Mas vamos voltar para “50 Words For Snow”, porque ele é um ótimo exemplo do quanto Kate é desafiadora: são apenas 7 faixas em uma hora e cinco minutos um disco inteiro sobre… o inverno. A música título, “50 Words For Snow”, a mais curta delas com seus 6 minutos e 50 segundos é exatamente o que diz o título, ’50 palavras para neve’ narradas pelo ator Stephen Fry enquanto Kate comenta e literalmente conta cada uma delas. Experiência que, segundo uma crítica “ainda é uma questão em aberto se funciona como música”.

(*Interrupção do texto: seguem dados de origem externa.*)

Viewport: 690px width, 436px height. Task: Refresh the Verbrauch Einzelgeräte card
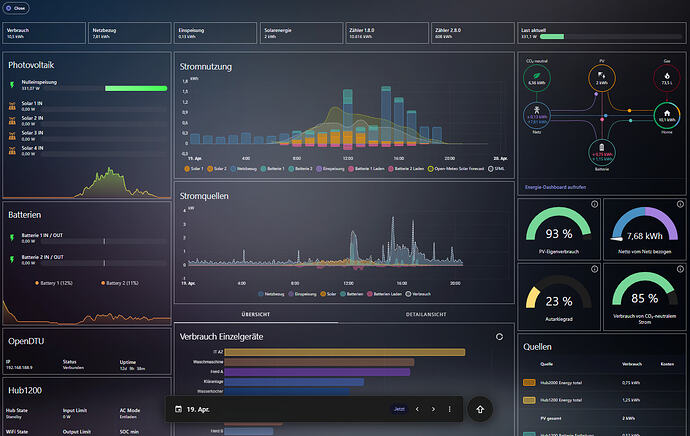tap(499, 337)
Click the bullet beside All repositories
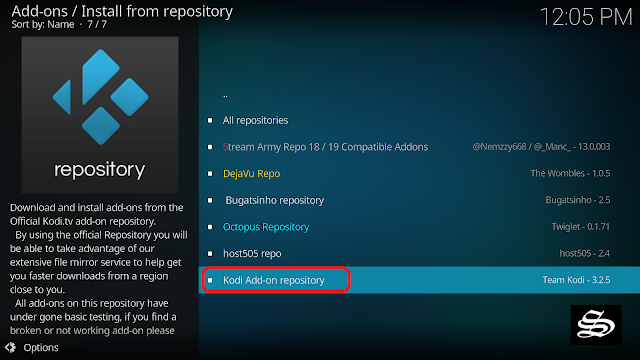The image size is (640, 360). pyautogui.click(x=210, y=120)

(Hahaha) Por essas e outras, muitas outras, capazes de deixar público e crítica com cara de meme do John Travolta em Pulp Fiction, que um dos maiores e mais célebres fãs é John Lydon, sim, o ex-vocalista dos Sex Pistols, o homem que não gosta de nada ama Kate Bush. E faz questão de dizer. Em um documentário da BBC ele crava: “Kate Bush e seu piano de cauda é como John Wayne e sua sela”, mas talvez a grande declaração desse amor tenha sido na premiação de 2001 da revista inglesa “Q”. Para uma plateia só de músicos, incluindo a Kate, que estava lá em uma de suas raras aparições públicas para receber um prêmio, John Lydon agradeceu ao dele assim:

“Calem a boca! A classe trabalhadora da Inglaterra está falando agora, sim, eu sou um deles. E vocês aí, cópias enfeitadas, conheçam o verdadeiro, o original: eu! (…) A única pessoa que eu quero cumprimentar aqui é a Kate Bush: eu te amo, a sua música é brilhante! Quer saber, Kate? A gente merece. E isso é tudo que vocês terão de mim.”

Pode parecer surpreendente que o líder da banda punk mais emblemática de todas nutra tamanha admiração pela Kate Bush, mas a imprevisibilidade, a coragem e principalmente a independência artística dela, de só fazer o que lhe dá na telha quando lhe dá na telha, encurtam qualquer aparente distância.

“Se eu quisesse dinheiro, lançaria um disco por ano, fosse uma porcaria ou não. E faria montes de TV pra promovê-los. Não é o que me interessa. Espero que as pessoas sintam que a intenção do meu trabalho é fazer algo interessante criativamente”. — Kate Bush

John Lydon sentiu. E todo mundo que descobriu “Running Up That Hill” recentemente também.